Zejście okazało się mozolne. Asekuracja pełna, zjazdy, zjazdy i jeszcze raz zjazdy (Rysio w
toku ataku szczytowego dowiedział się jak posługiwać się ósemką!!!) Anglicy mieli rację, że
wejście i zejście wymaga takiej samej ilości czasu.
Około ósmej po 15 godzinach od startu, zjedzeniu 1 batonika i kilku łykach rosołku
dotarłem do Carrela a za mną Rysio i Michał taszcząc liny i szpej. (trochę mu ulżyłem
gubiąc w podejściu dwa karabinki sory Michał raz jeszcze!!!)
Piotrka Michała i Pawła (team nr 3) już nie było, gdyż zdecydowali się zejść na dół (do
Cerviny dotarli o 2 w nocy w całkowitych ciemnościach w świetle gasnących czołówek!!!,
Paweł został w Arbuzach na noc.)
Ja osobiście miałem dość, reszta ludzi w schronie z nastawieniem na drugi atak położyła
się spać
Dzień 5 godzina czwarta zero zero
Zgodnie z wczorajszym ustaleniem o 4 rano obudził się Hubert i sprawdził pogodę na
zewnątrz jego komentarz (,,PRZEJEBANE ) pozwolił mi pospać jeszcze trochę.

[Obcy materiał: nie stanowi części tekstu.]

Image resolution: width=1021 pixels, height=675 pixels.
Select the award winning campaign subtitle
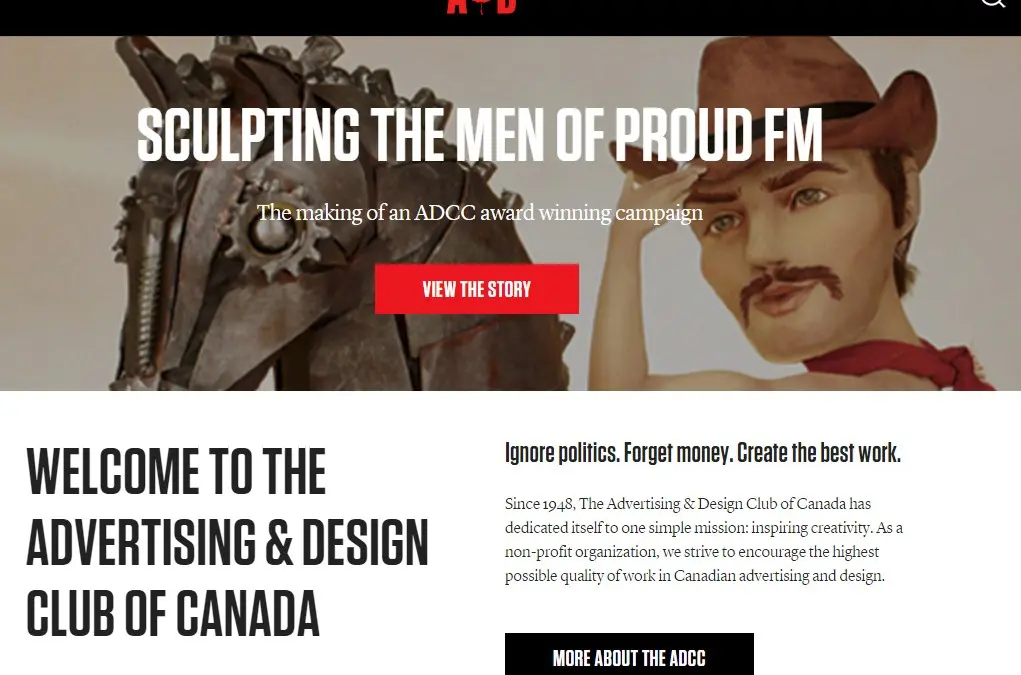480,213
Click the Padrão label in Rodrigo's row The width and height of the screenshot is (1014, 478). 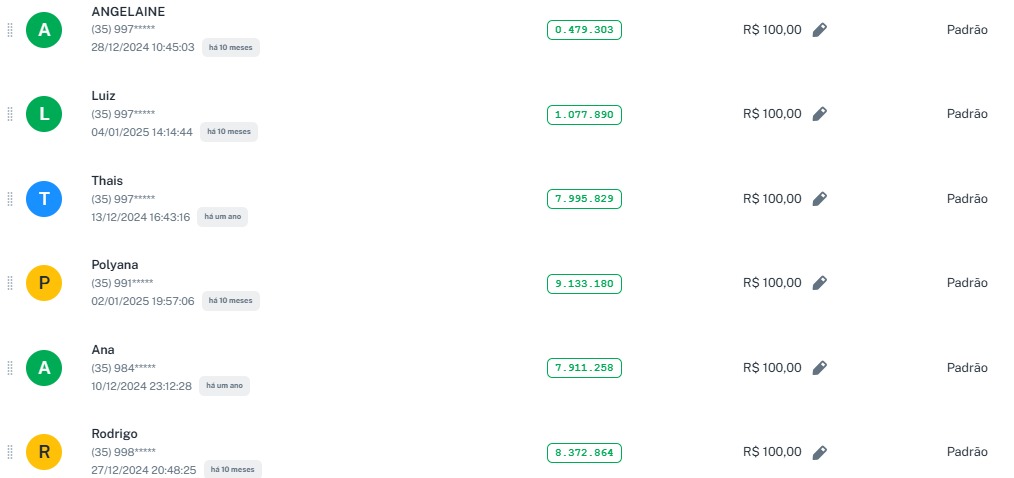click(967, 452)
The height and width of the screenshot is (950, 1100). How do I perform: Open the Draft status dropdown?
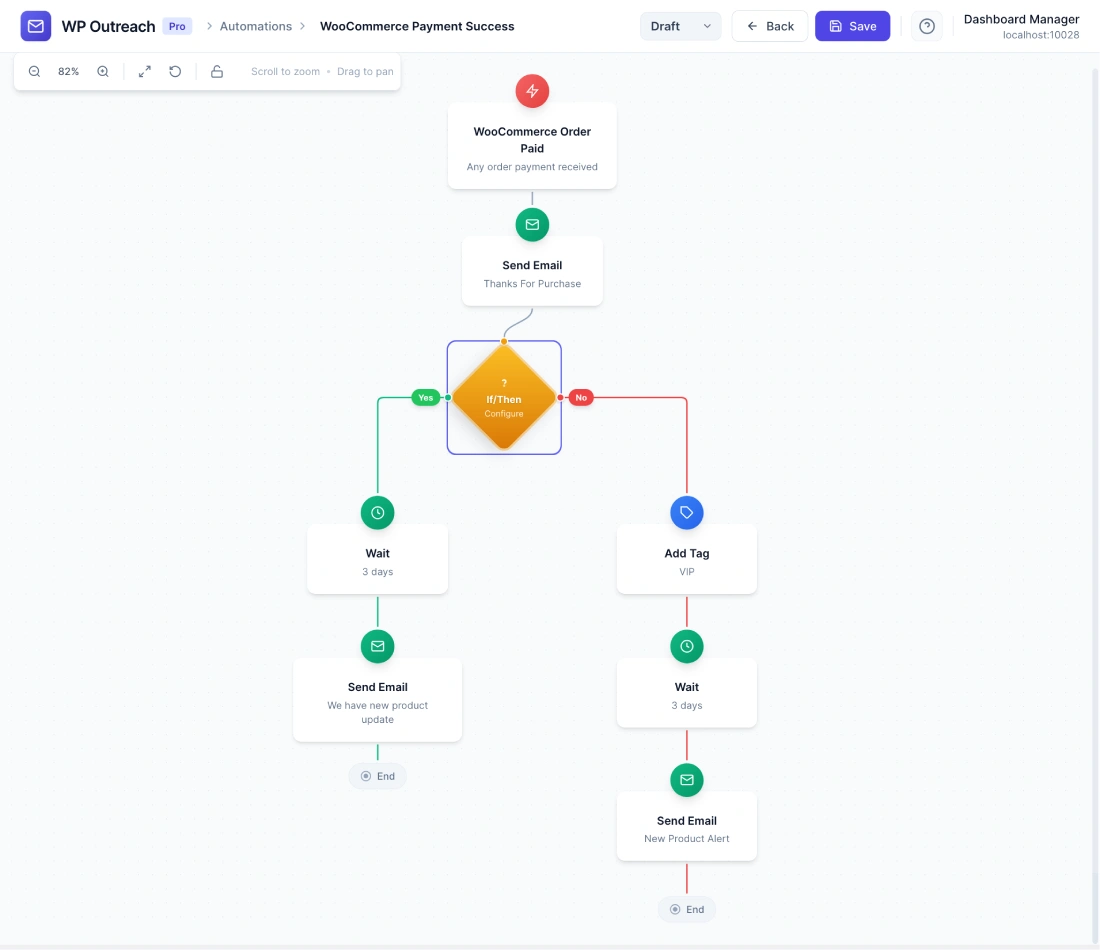point(680,27)

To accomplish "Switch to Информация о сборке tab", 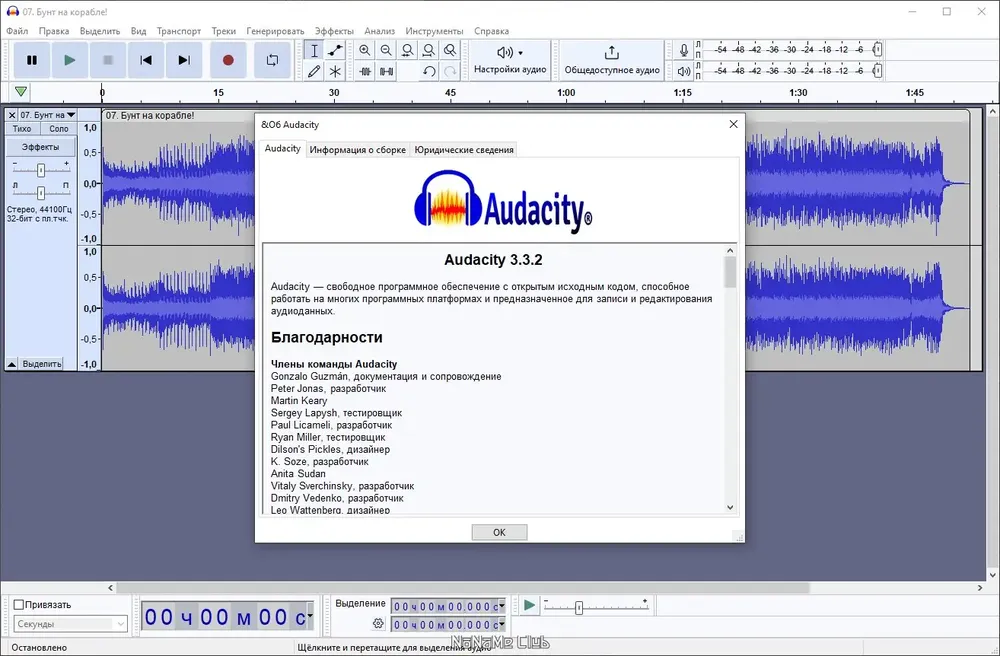I will (357, 150).
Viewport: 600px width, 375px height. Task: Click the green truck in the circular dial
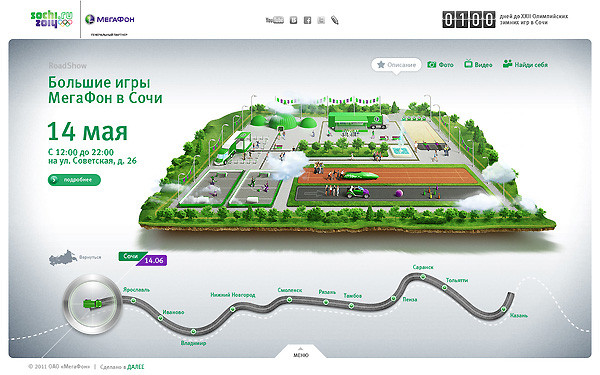[x=93, y=304]
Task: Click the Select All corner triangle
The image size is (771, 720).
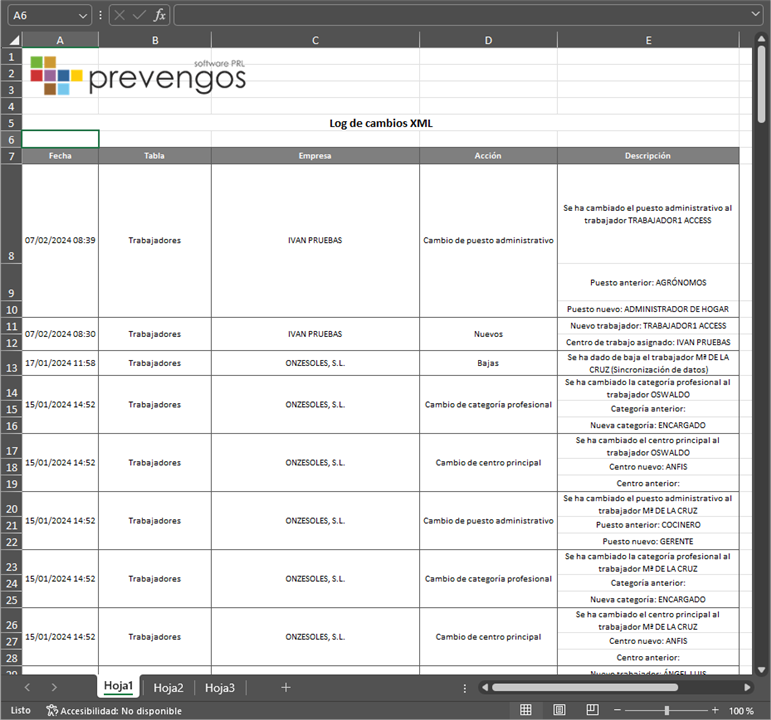Action: [11, 39]
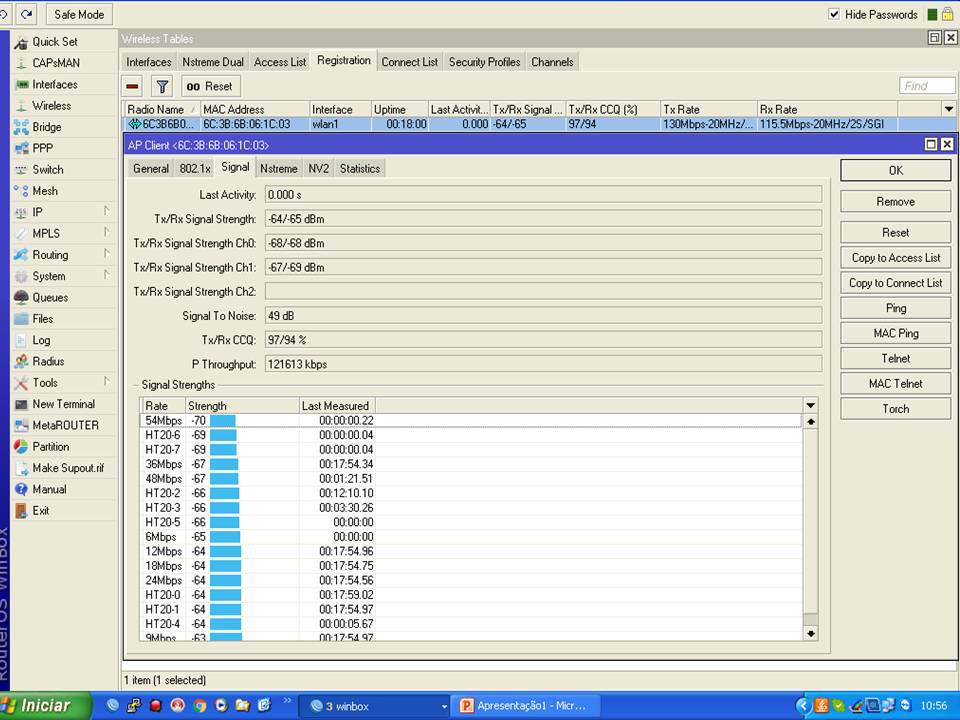
Task: Click the Copy to Access List button
Action: [x=895, y=258]
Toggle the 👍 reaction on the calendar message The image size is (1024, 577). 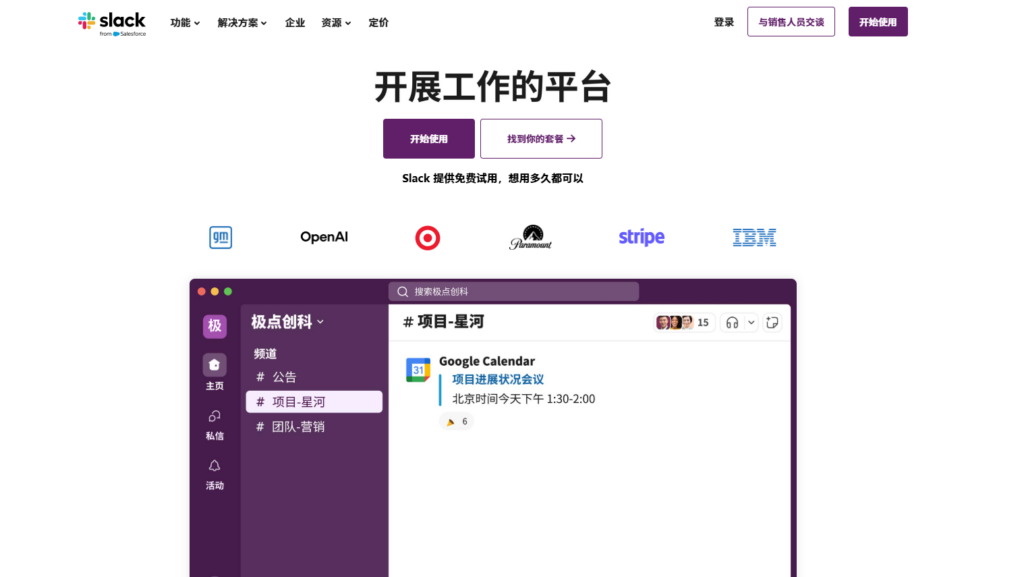pyautogui.click(x=456, y=421)
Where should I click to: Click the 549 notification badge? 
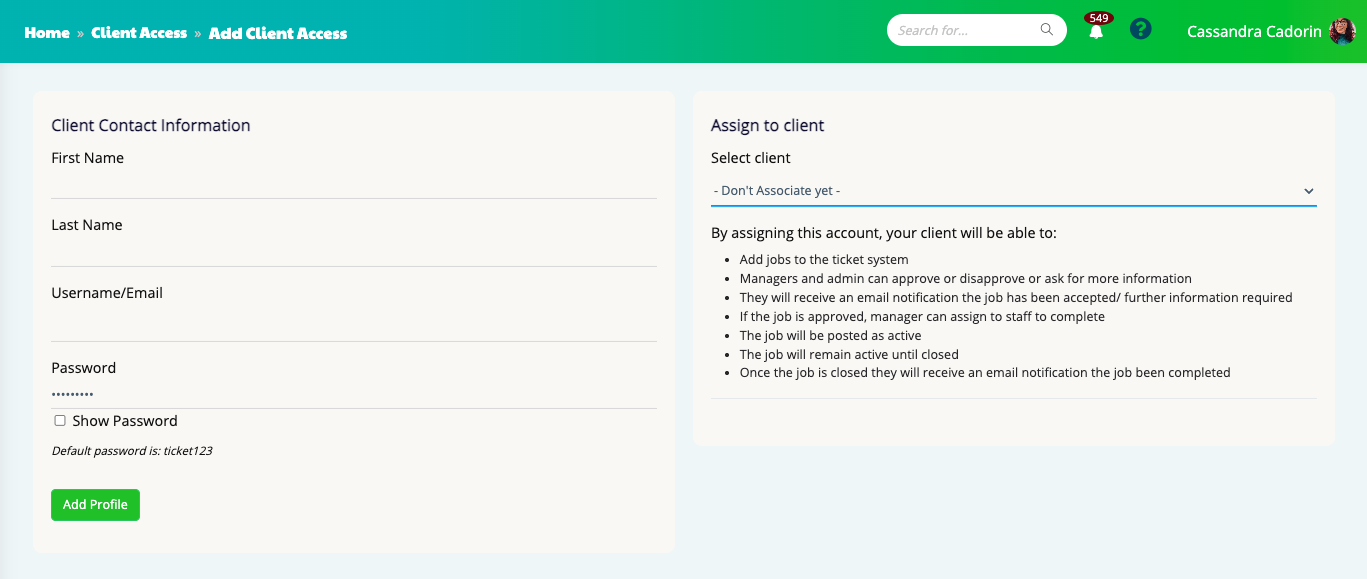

Jasnym było, że w tej wyprawie Monte Cervino nie zdobędziemy...
Na zewnątrz wiatr, mgła chmurzyska Odwrót w trudnych warunkach nastąpił ok. 9.00 po
uporządkowaniu sprzętu i schroniska udało nam się również napić śmierdzącej wody z
lodu jaki znalazłem pod przewróconą okiennicą.
Schodzenie do przełęczy pod Carrelem na 3500 to kolejny cykl zjazdów, później było już
łatwiej i mogliśmy iść bez asekuracji. Około 12 zrobiliśmy króciutki biwak z przerwą na
ciepły posiłek i świeżą wodę ze źródełka, jakie spotkaliśmy. Popołudniem dotarliśmy do
Abruzzi lecz ja i Marian postanowiliśmy nie odpoczywać tylko od razu zejść do samochodu
do którego zostało 2 h drogi (chciałem jak najszybciej zejść na dół). Chłopaki w czwórkę
zostali zabierając później resztkę jedzenia pozostawionego wcześniej w schroniksku.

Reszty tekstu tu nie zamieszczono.